For good and sufficient reasons, marine seismic data are presented as time scale recordings along a line of survey in terms of two-way reflection travel times to sub-bottom earth layers vs lateral station separation. Variations in the thickness of an overlying layer between stations will introduce a false travel-time differential to the arrival times to layers below the overlying layer. So long as the velocity difference between layers is small, the false time anomaly will be small to insignificant. At sea, the water velocity is much less than the formation velocity. The effect of a rough water bottom is to distort the reflection travel times to the respective sub-bottom earth layers such that they approximately mirror a profile of the sea floor. One way to correct the reflection time data is by use of a layer replacement technique. The method is a type of static correction wherein the objective it to determine the reflection arrival times which would have been observed on a flat plane with no intervening low velocity material, i.e., water, present. Application of that method requires accurate knowledge of the water depth or thickness at each station which, in turn, requires an accurate knowledge of the water velocity.
In the past, it has been customary to compute the water thickness at each seismic station along the line of survey with a fathometer using a built-in assumed constant water velocity such as 1500 m/s or perhaps 5000 feet per second, depending upon the desired units of measurement. All subsequent seismic-data reduction computations were referred to that depth measurement.
The fallacy of the time-honored correction method at sea is the fact that the water velocity is not at all constant on an area-wide basis. It varies considerably not only laterally within a region but also time-wise due to shifting currents and eddies. For example, in the Gulf of Mexico, a velocity variation between summer and fall of 40 m/s at a depth of 500 meters was measured. As a consequence, intersecting seismic lines of survey shot at different times of year have experienced serious data misties amounting to as much as 12 to 20 milliseconds (ms) when corrections for a variable water depth were made using the aforementioned constant assumed average water velocity.

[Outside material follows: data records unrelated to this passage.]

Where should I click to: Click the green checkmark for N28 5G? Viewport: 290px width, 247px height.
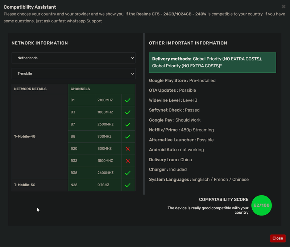click(x=128, y=185)
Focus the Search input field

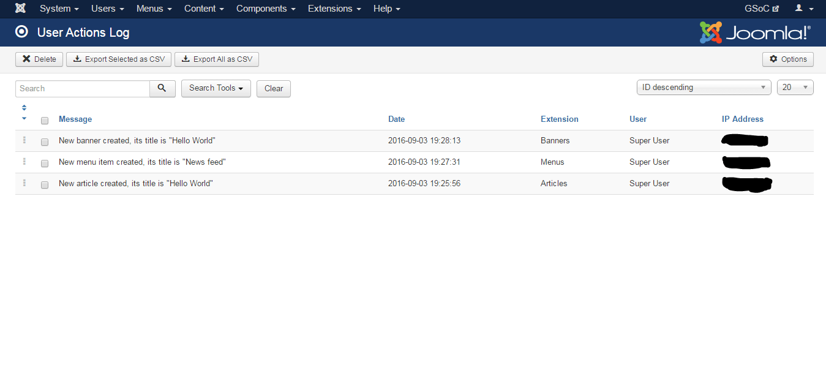[x=83, y=88]
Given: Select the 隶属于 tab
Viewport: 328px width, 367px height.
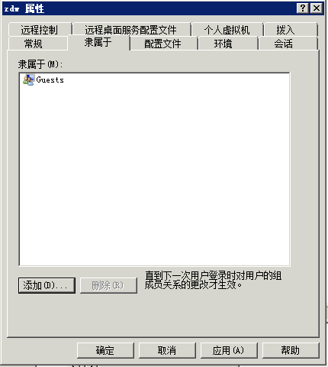Looking at the screenshot, I should 98,42.
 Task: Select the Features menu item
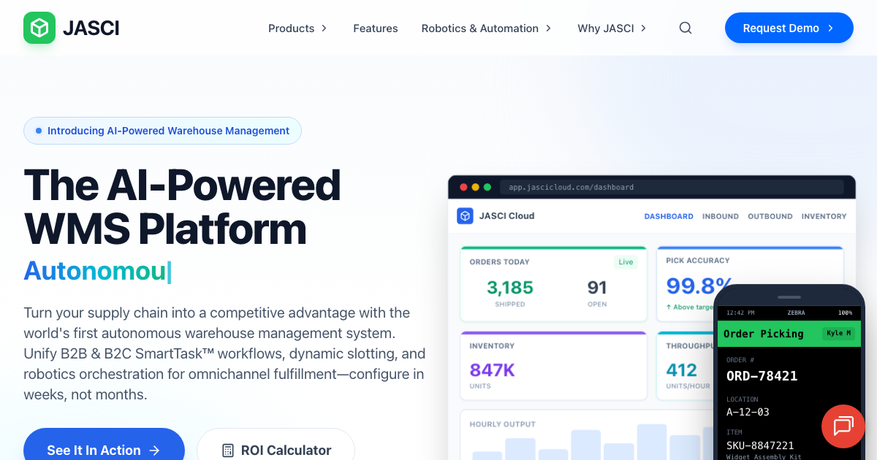click(375, 28)
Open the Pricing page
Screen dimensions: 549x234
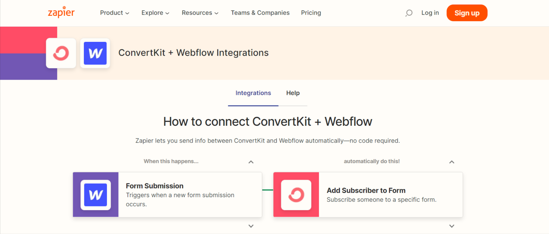click(311, 13)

The water velocity is a function of salinity, density, pressure and temperature. It is known that the ocean water is distinctly stratified. Historically, the water velocity is calculated from information gleaned from bathythermograph and Nansen bottle casts which provide the data to solve an equation for the water velocity as a function of depth such as that shown in the Encyclopedic Dictionary of Exploration Geophysics, by R. E. Sheriff, page 270. The Bissett-Berman SVDT system has also been used to get a continuous velocity-temperature profile of the water mass. Oceanographic stations are generally several tens of miles apart. In making oceanographic casts, the instruments are secured to wire lines that may be many thousands of feet long. The oceanographic ship is obliged to linger one or more days on-station to make a single cast. The popularly-used assumed constant water velocity is simply a convenient round number derived from a world-wide average of data from sample points that are widely separated in space and time.
Heretofore, seismic exploration contractors, working close to shore, have been guilty of ignoring variations in the water velocity as a function of depth, location and time of year. So long as the water remained shallow and the water bottom remained relatively flat, no harm was done. As exploration moves into deeper water, on the order of thousands of feet, the matter of a laterally- and temporally-varying water velocity presents a serious problem. Certainly, a commercial geophysical exploration crew, which is expected to occupy hundreds of stations per day, cannot afford to make time-consuming oceanographic casts at each station.
Given a flat ocean bottom, the RMS velocity of the water mass can be calculated from the seismic data itself, that is from the ocean bottom reflections, through the medium of an X.sup.2 -T.sup.2 analysis such as described at page 282 of Sheriff (op cit). However, that ideal situation of a flat bottom is the exception rather than the rule. In deep water, the sea floor is usually far too irregular to be used for a velocity study of the overlying water mass.
I have discovered that, with careful attention given to instrumentation and noise control in the field along with innovative data processing, I can observe and record reflections from discontinuities within the water mass itself. From those reflections, I can measure the acoustic properties of the water mass at each seismic station concurrently with the gathering of conventional seismic reflection data from the earth layers beneath the water bottom. I can do that by using weak data recorded during the time window between the shot instant and the arrival of the water-bottom reflection that others, skilled in the art, failed to recognize as being valid information and which they previously threw away as being interfering noise.